▸ **Stored data**

============

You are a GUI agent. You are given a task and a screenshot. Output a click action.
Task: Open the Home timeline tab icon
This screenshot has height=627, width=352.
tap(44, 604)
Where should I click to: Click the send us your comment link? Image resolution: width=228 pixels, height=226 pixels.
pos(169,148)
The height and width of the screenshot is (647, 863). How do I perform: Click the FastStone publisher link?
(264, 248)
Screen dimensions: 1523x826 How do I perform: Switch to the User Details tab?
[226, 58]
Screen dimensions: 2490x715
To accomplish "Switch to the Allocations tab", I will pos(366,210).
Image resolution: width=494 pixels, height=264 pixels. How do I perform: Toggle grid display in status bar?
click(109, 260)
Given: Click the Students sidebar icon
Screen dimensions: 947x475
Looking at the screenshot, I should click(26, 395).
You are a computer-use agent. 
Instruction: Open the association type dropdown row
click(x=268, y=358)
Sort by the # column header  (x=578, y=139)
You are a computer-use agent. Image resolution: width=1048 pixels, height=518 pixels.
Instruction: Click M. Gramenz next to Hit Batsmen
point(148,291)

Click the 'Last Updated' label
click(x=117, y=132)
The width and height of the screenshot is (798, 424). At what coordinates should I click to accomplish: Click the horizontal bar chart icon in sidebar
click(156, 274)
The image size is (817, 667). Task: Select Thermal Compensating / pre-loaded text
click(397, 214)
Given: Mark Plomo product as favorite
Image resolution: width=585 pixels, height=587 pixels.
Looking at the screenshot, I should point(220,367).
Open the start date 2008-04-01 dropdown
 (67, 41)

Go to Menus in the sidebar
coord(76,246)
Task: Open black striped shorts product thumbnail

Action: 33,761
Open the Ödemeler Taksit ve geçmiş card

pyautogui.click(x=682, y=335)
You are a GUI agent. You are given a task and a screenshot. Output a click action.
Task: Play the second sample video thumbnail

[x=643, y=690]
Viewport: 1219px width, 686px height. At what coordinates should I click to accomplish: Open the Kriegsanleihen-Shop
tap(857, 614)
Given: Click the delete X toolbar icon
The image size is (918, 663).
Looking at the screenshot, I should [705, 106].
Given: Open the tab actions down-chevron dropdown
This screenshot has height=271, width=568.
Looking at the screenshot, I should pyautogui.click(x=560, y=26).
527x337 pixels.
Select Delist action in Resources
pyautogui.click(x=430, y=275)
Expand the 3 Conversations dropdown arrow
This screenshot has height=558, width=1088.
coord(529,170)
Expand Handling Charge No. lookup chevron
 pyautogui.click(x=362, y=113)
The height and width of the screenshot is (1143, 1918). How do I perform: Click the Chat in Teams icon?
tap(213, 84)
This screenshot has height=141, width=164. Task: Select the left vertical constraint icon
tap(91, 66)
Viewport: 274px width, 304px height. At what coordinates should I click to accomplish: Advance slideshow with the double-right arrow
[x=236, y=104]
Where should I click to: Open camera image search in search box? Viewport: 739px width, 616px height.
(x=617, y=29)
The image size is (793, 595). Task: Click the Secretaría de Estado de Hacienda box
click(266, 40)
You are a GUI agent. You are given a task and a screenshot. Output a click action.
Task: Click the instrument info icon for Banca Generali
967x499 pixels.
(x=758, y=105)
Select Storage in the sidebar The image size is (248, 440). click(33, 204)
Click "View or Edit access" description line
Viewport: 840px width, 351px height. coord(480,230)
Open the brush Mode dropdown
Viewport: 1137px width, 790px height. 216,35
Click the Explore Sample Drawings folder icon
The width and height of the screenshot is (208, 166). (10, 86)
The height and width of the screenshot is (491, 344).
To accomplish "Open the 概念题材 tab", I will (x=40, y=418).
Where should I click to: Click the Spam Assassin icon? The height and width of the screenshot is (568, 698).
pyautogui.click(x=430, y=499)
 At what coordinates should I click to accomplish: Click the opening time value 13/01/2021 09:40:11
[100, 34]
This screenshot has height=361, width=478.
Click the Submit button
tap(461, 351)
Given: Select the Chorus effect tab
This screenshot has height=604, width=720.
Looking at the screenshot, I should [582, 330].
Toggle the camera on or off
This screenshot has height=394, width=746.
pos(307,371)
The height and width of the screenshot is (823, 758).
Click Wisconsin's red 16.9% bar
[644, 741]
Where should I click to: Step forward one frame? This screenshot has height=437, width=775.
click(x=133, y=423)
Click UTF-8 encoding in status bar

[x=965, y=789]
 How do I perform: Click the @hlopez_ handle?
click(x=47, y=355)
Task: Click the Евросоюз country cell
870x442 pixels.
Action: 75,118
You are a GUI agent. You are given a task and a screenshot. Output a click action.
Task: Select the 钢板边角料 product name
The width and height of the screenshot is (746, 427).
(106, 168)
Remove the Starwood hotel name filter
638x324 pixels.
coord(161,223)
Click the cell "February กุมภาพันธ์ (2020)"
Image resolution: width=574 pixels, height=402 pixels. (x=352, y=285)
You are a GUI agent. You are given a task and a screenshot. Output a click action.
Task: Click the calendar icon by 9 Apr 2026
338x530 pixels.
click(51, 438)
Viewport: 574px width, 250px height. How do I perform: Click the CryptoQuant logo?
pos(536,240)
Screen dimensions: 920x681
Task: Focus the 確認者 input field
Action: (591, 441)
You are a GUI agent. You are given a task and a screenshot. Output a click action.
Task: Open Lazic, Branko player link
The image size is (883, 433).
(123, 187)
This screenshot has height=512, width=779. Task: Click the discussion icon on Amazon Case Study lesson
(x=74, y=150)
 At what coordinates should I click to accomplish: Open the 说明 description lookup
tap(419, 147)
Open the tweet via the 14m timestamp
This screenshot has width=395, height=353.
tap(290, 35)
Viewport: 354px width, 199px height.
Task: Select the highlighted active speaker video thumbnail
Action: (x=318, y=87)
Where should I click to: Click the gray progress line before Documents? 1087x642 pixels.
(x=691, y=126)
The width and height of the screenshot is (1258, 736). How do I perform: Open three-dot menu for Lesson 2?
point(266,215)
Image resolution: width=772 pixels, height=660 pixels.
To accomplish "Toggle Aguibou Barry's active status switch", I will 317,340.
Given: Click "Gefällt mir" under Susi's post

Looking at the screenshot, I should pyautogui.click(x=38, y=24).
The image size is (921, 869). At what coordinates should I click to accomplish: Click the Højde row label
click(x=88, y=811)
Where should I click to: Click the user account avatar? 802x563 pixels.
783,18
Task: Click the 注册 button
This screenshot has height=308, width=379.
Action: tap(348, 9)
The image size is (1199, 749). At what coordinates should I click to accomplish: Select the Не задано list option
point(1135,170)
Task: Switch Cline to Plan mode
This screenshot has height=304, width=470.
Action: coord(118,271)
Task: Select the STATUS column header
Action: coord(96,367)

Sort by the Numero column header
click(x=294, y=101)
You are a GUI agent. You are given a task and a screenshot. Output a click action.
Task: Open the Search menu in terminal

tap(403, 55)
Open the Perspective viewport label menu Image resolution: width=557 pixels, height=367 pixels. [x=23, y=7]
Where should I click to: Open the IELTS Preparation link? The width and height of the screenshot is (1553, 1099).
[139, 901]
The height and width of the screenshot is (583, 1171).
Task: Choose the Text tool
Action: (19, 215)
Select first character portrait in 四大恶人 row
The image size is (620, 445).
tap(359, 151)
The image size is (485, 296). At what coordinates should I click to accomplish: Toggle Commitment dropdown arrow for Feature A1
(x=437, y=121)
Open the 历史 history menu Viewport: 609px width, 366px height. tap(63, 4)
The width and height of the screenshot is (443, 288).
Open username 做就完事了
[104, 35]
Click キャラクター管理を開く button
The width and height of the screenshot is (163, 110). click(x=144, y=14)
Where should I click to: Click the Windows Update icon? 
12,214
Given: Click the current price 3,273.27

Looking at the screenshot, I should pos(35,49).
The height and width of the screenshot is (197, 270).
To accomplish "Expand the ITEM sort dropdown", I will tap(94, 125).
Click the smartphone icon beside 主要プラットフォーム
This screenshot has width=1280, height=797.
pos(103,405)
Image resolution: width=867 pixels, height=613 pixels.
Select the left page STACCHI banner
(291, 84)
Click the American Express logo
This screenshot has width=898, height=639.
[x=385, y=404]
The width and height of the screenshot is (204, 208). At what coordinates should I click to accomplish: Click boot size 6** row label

============

▸ **What needs to be done**
Look for the string "computer" in the entries above. Copy every line that has it.

▸ **Final answer**
You are a computer-use agent. 
You are a computer-use agent. Image resolution: width=1048 pixels, height=518 pixels.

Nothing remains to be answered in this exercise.